GIVEN EXERCISE 1: In the court opinion excerpt, swap "photograph" for "image" and write out the passage starting at "Q: Is there" and ending at "from the defect.".
GIVEN EXERCISE 2: According to the court opinion excerpt, why could the state have shown the angle and entry of the bullet wound without Exhibit 39? Answer in one to three sentences.

A: ․ That fracture is going to extend to those sutures and also to the bone, and then goes to the front of the skull.

Q: Is there anything other than the actual hole in the skull, is there any fractures or anything, indicated in this photograph?

A: Just the defect [and] the fracture that is coming from the defect.

Q: Okay. Are you saying that that is a natural defect or that—the part that I illuminated is a crack from the gunshot wound?

A: It's a fracture or a crack from that entry defect.

¶ 11. Exhibit 36 showed the crack from the entry wound, and the pathologist relied on that photograph to testify about the fracture. Although Exhibit 39 displayed the extent of the crack to the front of the skull, the expert did not rely on that picture to testify about the angle of entry of the bullet. When asked about Exhibit 39, the expert stated:

Basically, this is a front view of that skull and the fracture that I mentioned before that comes from the entry. Remember, it's on the right side. So it just come[s] to the side of the skull and also to the front. And you can see that linear fracture going through here that goes to the back.

¶ 12. The foregoing quotation constitutes the entirety of the prosecution's use of Exhibit 39. Exhibit 39 was not used to show the angle of entry. Two other photos, Exhibits 37 and 38, actually portrayed the section of the exterior front portion of the skull where the bullet impacted after it had passed through the brain from the entrance wound in the rear of the skull. Exhibit 36 showed the entrance wound. As in McNeal, here, “the state could have shown the angle and entry of the bullet wound without the full-color, close-up view of the decomposed, maggot infested skull.” Id. Further, “the killing [wa]s not contradicted or denied, and the corpus delicti and the identity of the deceased [had] been established.” Le, 913 So.2d at 955.

¶ 13. At this point, we reach a dilemma. In addressing the admission of potentially prejudicial photographs in a criminal trial, this Court in Le stated:

[The abuse of discretion] standard is very difficult to meet. In fact, the “discretion of the trial judge runs toward almost unlimited admissibility regardless of the gruesomeness, repetitiveness, and the extenuation of probative value.” Brown v.. State, 690 So.2d 276, 289 (Miss.1996); Holly v. State, 671 So.2d 32, 41 (Miss.1996). “At this point in the development of our case law, no meaningful limits exist in the so-called balance of probative/prejudicial effect of photographs test.” Chase v. State, 645 So.2d 829, 849 (Miss.1994) (quoting Williams v. State, 544 So.2d 782, 785 (Miss.1987)).

EXTRACTED RECORDS:
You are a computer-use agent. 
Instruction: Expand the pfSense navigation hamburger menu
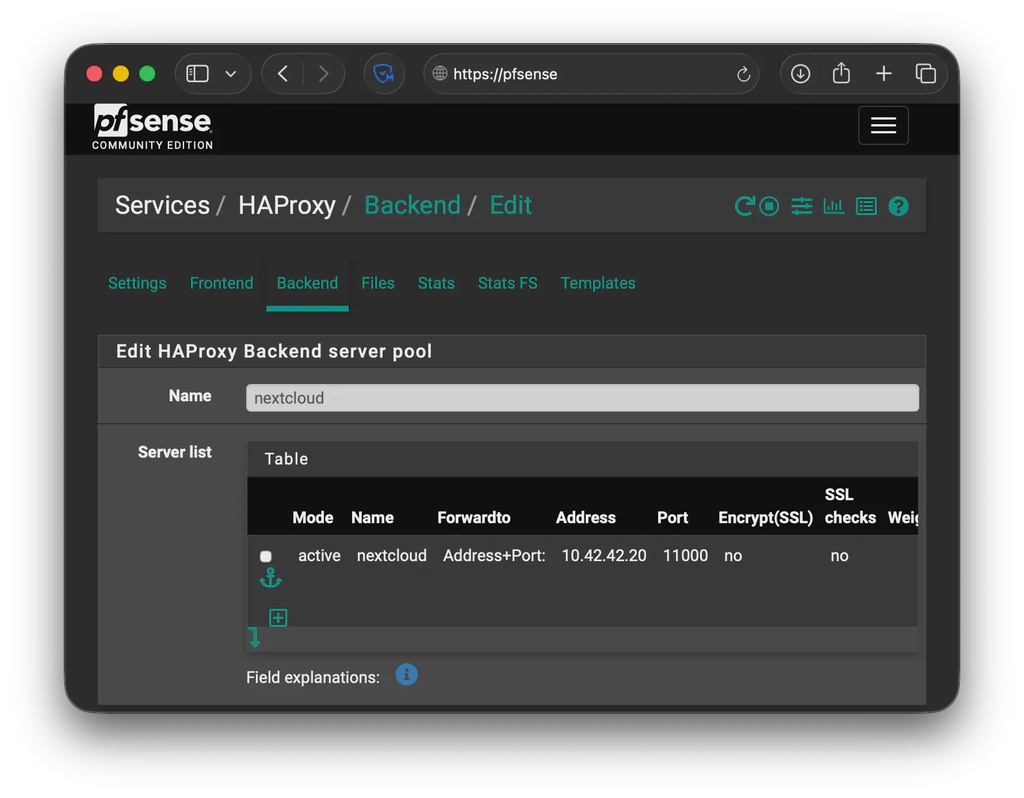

...

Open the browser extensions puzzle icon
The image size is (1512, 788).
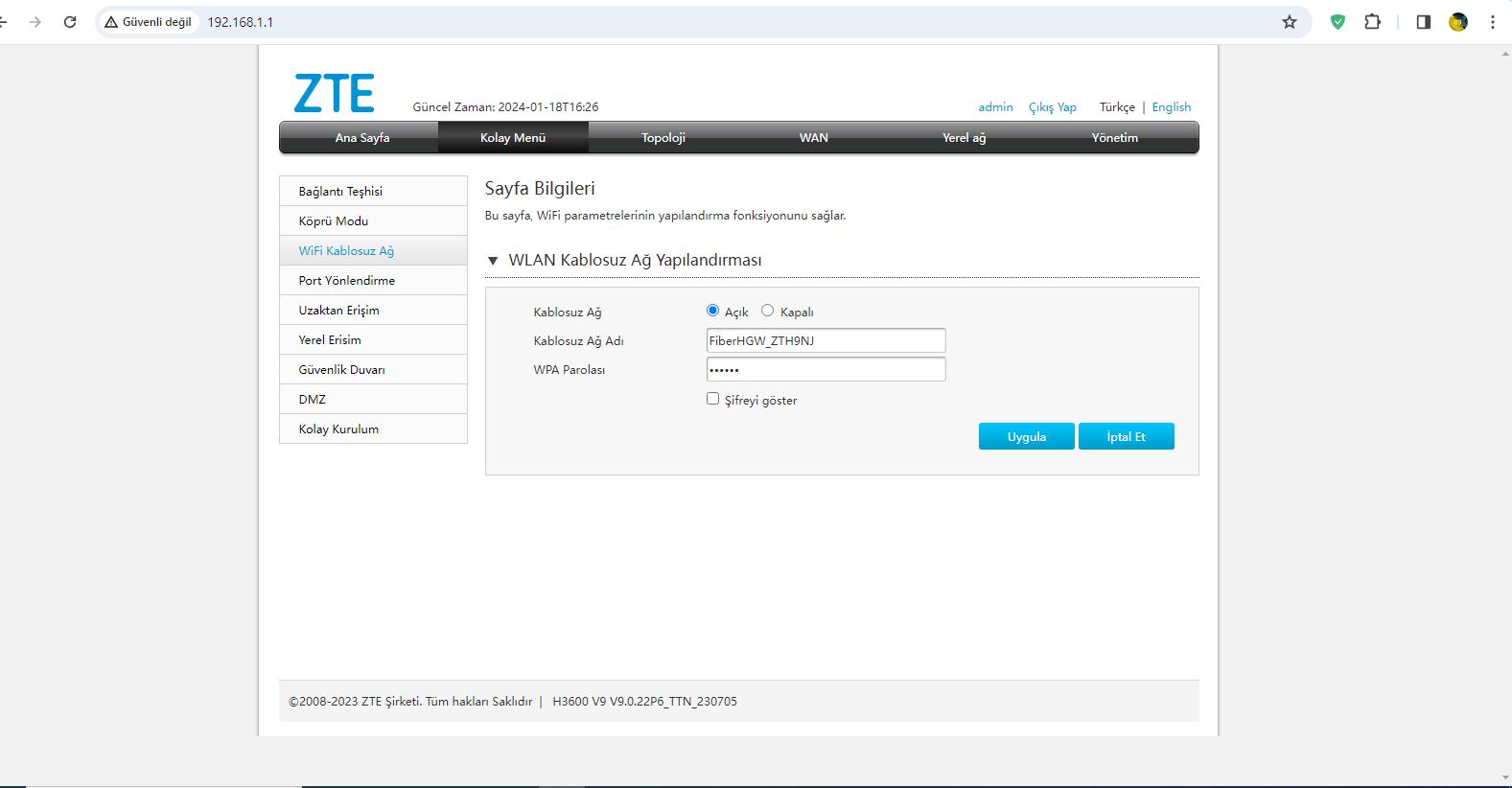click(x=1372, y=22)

---

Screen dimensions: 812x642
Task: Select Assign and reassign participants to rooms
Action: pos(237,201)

TASK OUTPUT 1:
Q: Is there anything other than the actual hole in the skull, is there any fractures or anything, indicated in this image?

A: Just the defect [and] the fracture that is coming from the defect.

TASK OUTPUT 2: Other photos already covered those points. Exhibit 36 showed the entrance wound, and Exhibits 37 and 38 showed the front portion of the skull where the bullet hit after passing through the brain. Exhibit 39 was used only to show the fracture, not the angle of entry.